Storage and Filesystems
Item No | Description | Data Protection | Stable Storage | Qty |
---|---|---|---|---|
1 | Elastic Block Storage volume, capacity of 1TB gp3. Each Qumulo node has 6 EBS volume. | 2 Drive or 1 Node Protection with Erasure Coding | AWS EBS | 96 |
Number of Filesystems | 1 |
---|---|
Total Capacity | 78.54 TB |
Filesystem Type | Qumulo |
Filesystem Creation Notes
The Qumulo Core filesystem is deployed on AWS through either a cloud formation template or Terraform. The Qumulo Core AMI is deployed and the file system is configured as a part of either the automated cloud formation process or via Terraform. No additional file system creation steps are required.
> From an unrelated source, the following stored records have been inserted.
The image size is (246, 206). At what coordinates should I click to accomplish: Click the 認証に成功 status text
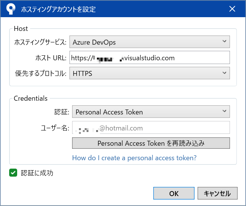[37, 173]
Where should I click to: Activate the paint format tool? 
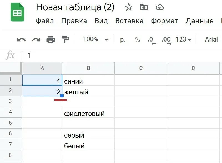[65, 40]
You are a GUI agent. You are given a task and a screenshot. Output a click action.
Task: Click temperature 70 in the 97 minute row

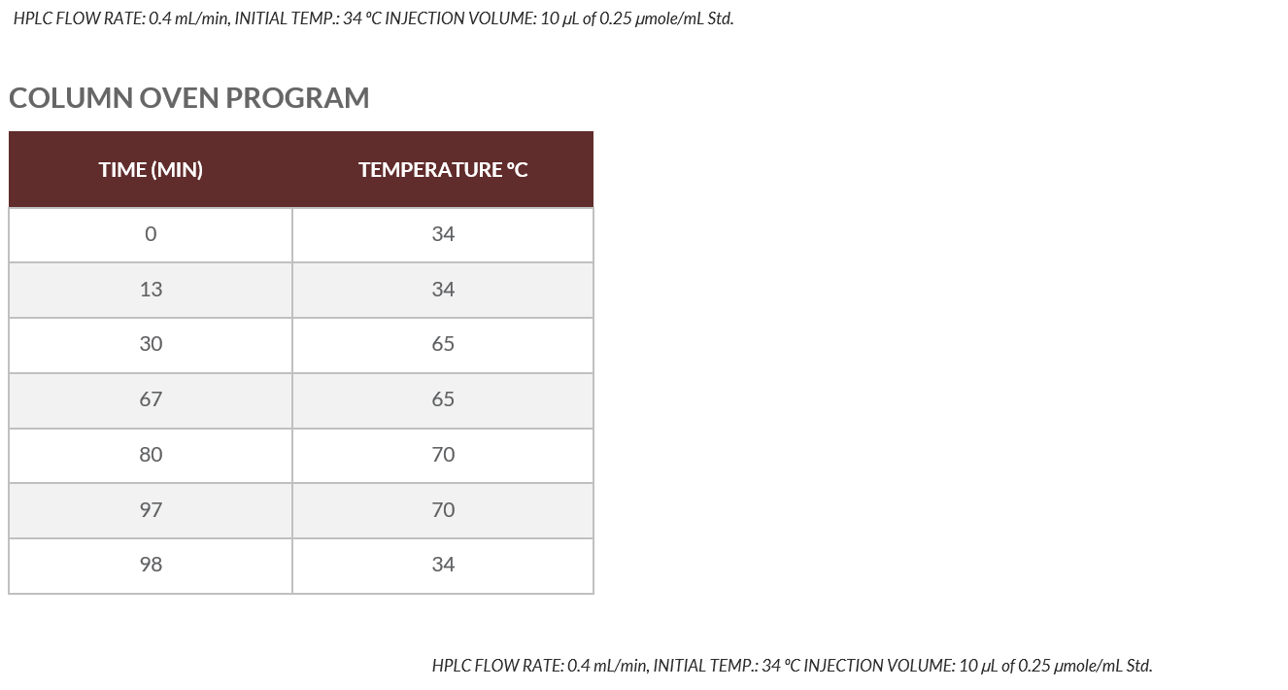[x=443, y=510]
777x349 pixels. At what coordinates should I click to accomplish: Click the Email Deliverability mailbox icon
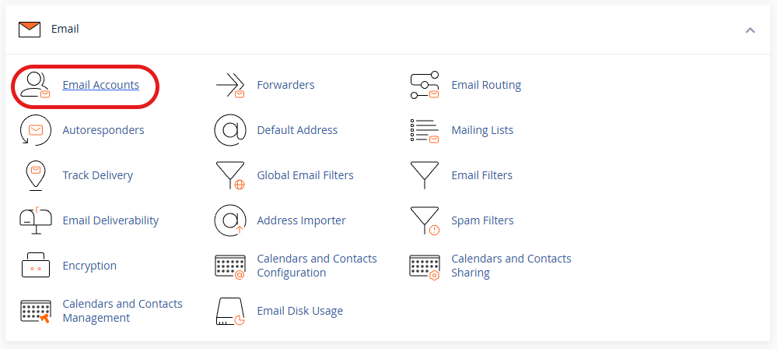pos(35,220)
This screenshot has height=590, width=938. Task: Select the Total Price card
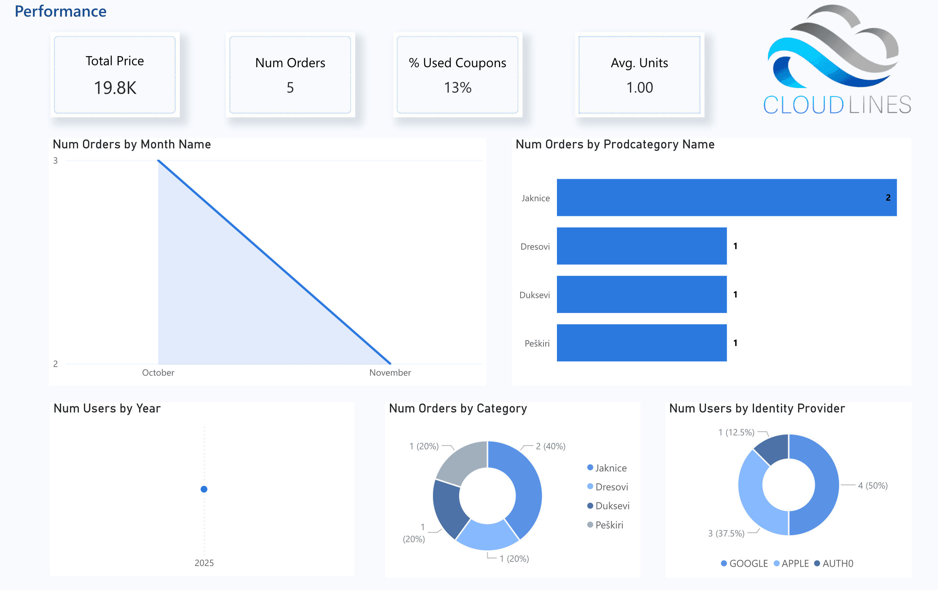pyautogui.click(x=115, y=75)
Storage and Filesystem Notes
None
Transport Configuration – Virtual
Item No | Transport Type | Number of Ports Used | Notes |
---|---|---|---|
1 | 100Gbps Ethernet Virtual NIC | 16 | Used by client machines |
2 | 100Gbps Ethernet Virtual NIC | 16 | Used by Qumulo Core for inter-nodal communications as well as communications to any clients. |
Transport Configuration Notes
None
Switches – Virtual
Item No | Switch Name | Switch Type | Total Port Count | Used Port Count | Notes |
---|---|---|---|---|---|
1 | AWS | 100Gbps Ethernet with Enhanced Networking | 16 | 16 | Used by client machines |
2 | AWS | 100Gbps Ethernet with Enhanced Networking | 16 | 16 | Used by Qumulo Core nodes |
Processing Elements – Virtual
Item No | Qty | Type | Location | Description | Processing Function |
---|---|---|---|---|---|
1 | 1152 | vCPU | c5n.18xlarge Qumulo Core | 3.5 GHz intel Xeon Platinum processors | Qumulo Core, Network communication, Storage Functions |
2 | 1152 | vCPU | c5n.18xlarge Qumulo Core | 3.5 GHz intel Xeon Platinum processors | Spec Storage Client Benchmark processors |
Processing Element Notes
None
Memory – Virtual
Description | Size in GiB | Number of Instances | Nonvolatile | Total GiB |
---|---|---|---|---|
AWS EC2 c5n.18xlarge instance memory | 192 | 16 | V | 3072 |
AWS EC2 c5n.18xlarge instance memory | 192 | 16 | V | 3072 |
Grand Total Memory Gibibytes | 6144 |
Memory Notes
None
Stable Storage
Qumulo Core utilises Elastic Block Storage (EBS) devices; which provide stable storage.
Solution Under Test Configuration Notes
The solution under test was a standard distributed cluster built utilising Qumulo Core. Qumulo Core clusters can handle large and small file I/O along with metadata-intensive applications. No specialised tuning is required for different or mixed-use workloads.